Your objective
When the line containing "Image resolution: width=1107" is found in the data below, give it again along with every later line, exactly; drop the pictures.

Extracted information
================================
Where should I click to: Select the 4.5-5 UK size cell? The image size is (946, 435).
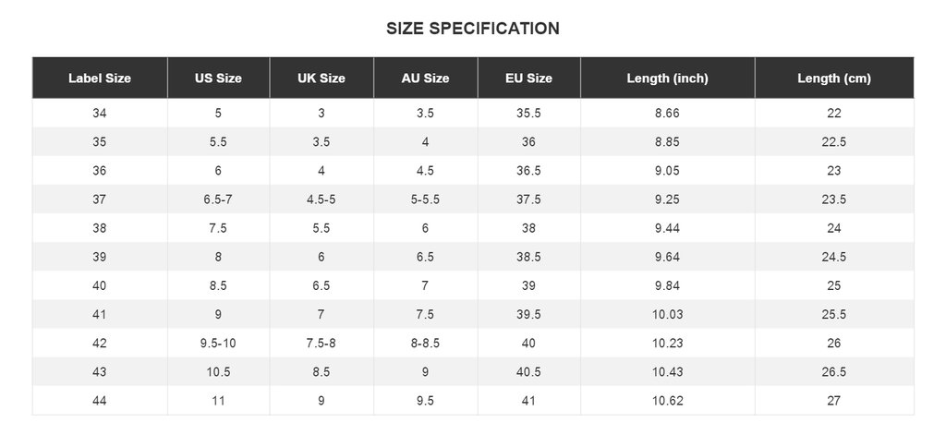tap(321, 199)
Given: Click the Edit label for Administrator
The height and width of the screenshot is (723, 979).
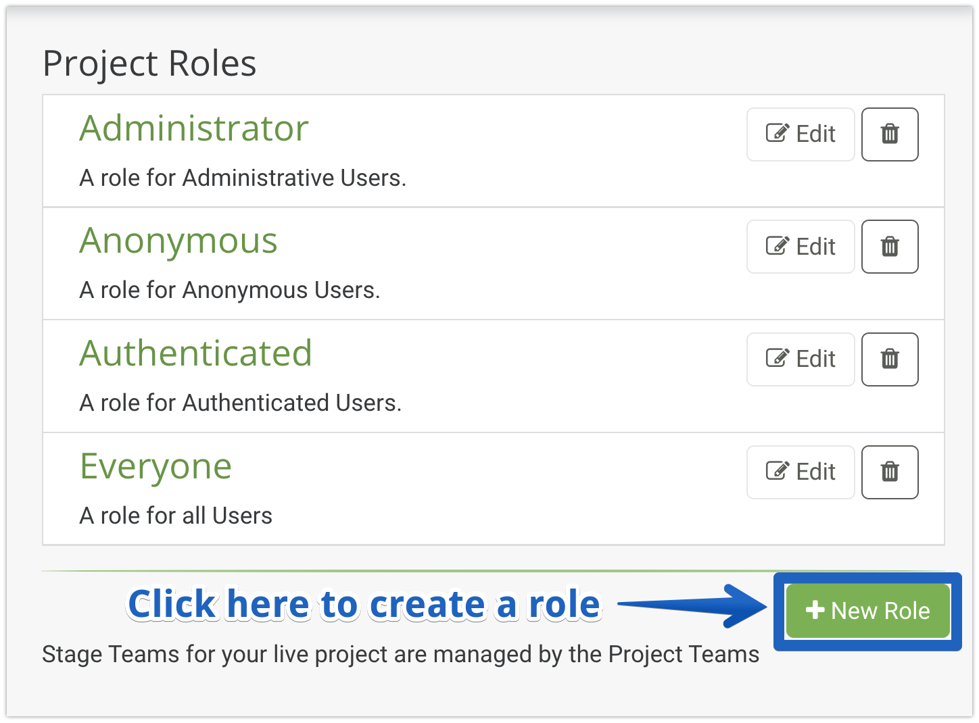Looking at the screenshot, I should coord(816,134).
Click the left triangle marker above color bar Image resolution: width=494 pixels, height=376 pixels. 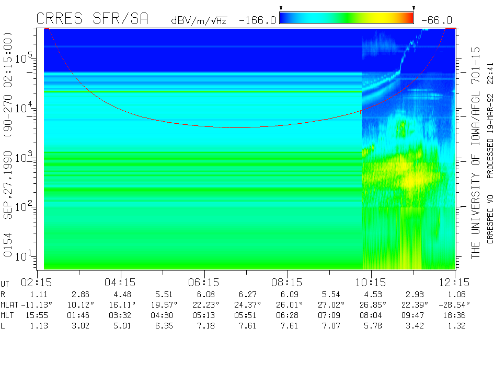(281, 8)
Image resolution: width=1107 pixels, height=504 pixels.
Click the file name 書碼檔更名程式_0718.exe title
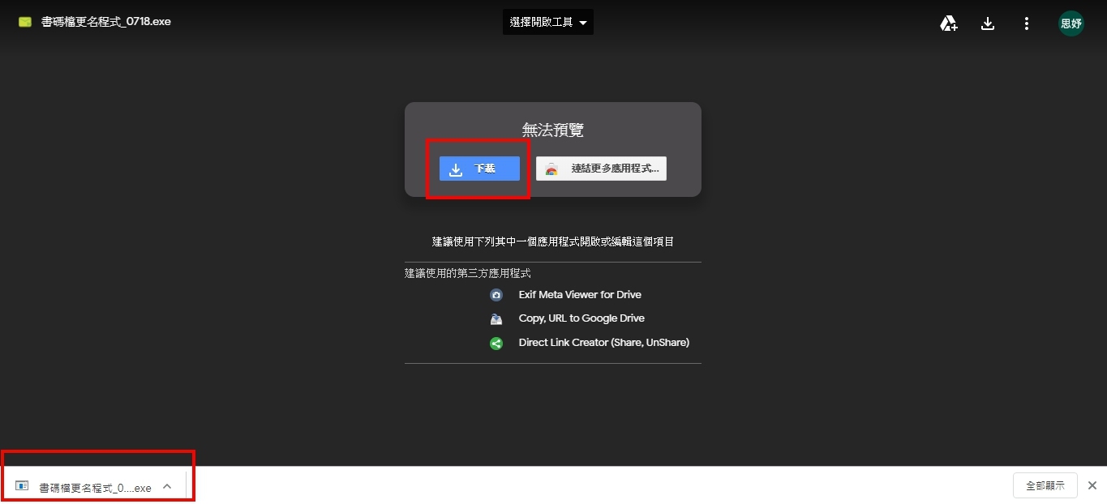tap(106, 22)
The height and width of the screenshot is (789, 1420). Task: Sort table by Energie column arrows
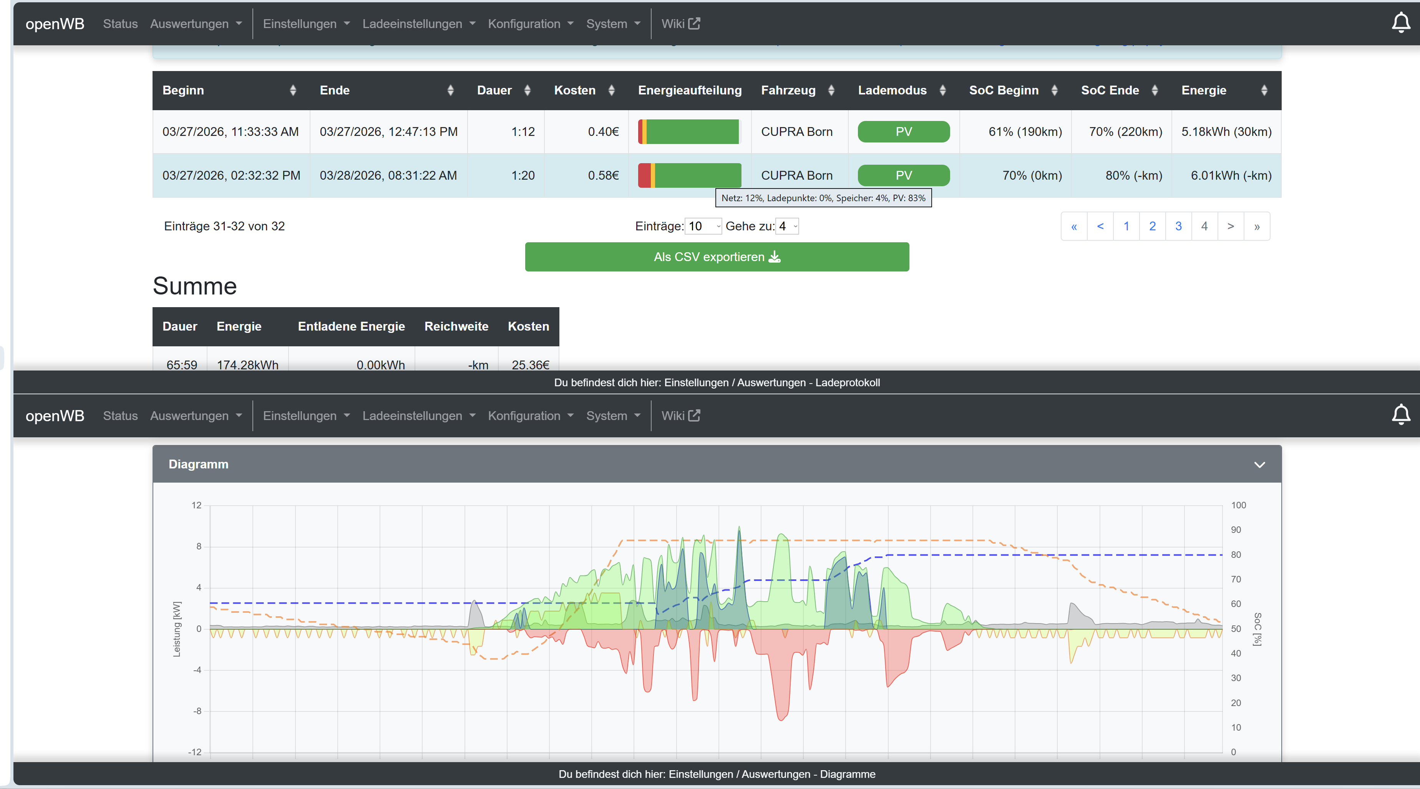[x=1265, y=90]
================================
Response to this task
Image resolution: width=1107 pixels, height=504 pixels.
Click the file name 書碼檔更名程式_0718.exe title
tap(106, 22)
The height and width of the screenshot is (789, 1420). Task: Sort table by Energie column arrows
[x=1265, y=90]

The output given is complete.